### Task
Nothing in the records may be changed; reproduce all of them.

### Dataset extract

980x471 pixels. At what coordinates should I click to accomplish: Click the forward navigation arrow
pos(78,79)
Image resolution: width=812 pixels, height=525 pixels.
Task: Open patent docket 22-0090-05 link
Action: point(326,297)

### Task result
980x471 pixels. At what coordinates should I click to accomplish: Click the forward navigation arrow
pos(78,79)
Image resolution: width=812 pixels, height=525 pixels.
Task: Open patent docket 22-0090-05 link
Action: point(326,297)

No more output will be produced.